◆ **YOUR ASSIGNMENT**
Go to the line below containing "Identify the click" and print exactly from there through the line containing "I registered online, when", both included. Print nothing else.

◆ **DATASET CONTENT**
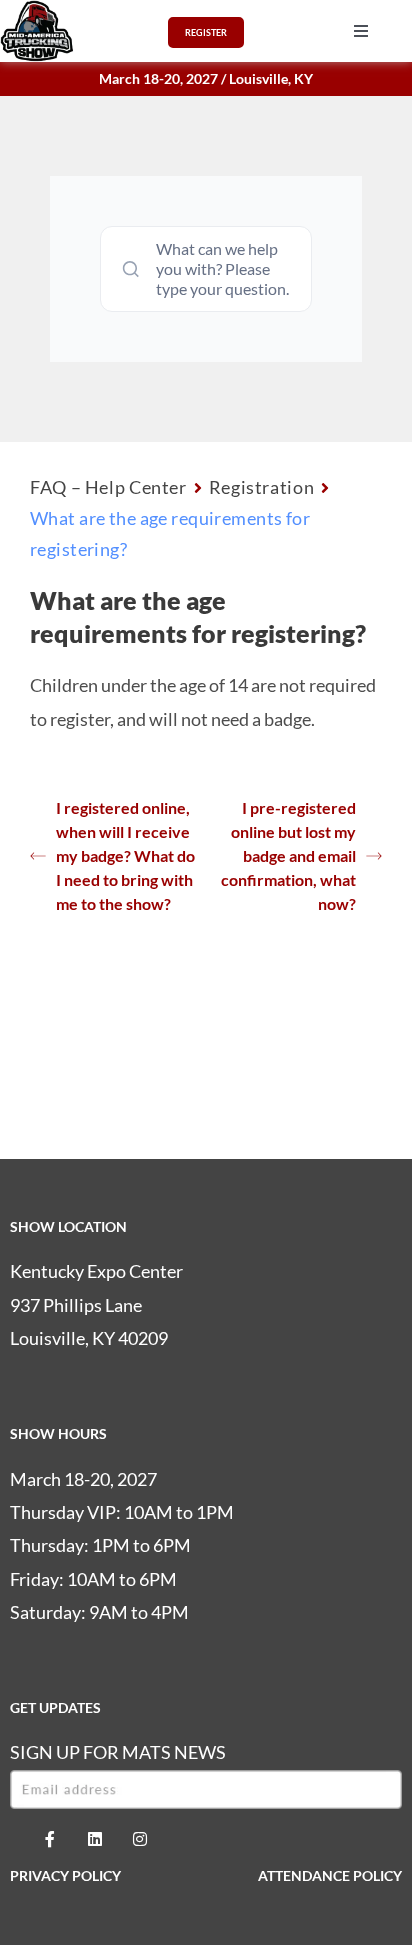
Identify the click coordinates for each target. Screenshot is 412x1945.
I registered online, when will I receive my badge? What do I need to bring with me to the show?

---

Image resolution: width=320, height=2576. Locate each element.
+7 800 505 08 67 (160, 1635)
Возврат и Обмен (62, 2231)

--

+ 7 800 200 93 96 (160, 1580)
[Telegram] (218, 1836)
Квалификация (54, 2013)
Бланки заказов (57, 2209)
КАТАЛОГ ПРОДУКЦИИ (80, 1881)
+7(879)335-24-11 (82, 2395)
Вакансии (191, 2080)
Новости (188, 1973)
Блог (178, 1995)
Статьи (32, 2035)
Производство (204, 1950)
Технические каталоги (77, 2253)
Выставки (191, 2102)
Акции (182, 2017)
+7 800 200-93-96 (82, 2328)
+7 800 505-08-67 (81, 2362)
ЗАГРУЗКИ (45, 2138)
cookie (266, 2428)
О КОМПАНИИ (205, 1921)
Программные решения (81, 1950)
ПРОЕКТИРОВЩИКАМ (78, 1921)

◆ **COMPLETED EXERCISE**
Identify the click coordinates for each target. Screenshot is 412x1945.
I registered online, when will I receive my badge? What do I need to bring with me to the show?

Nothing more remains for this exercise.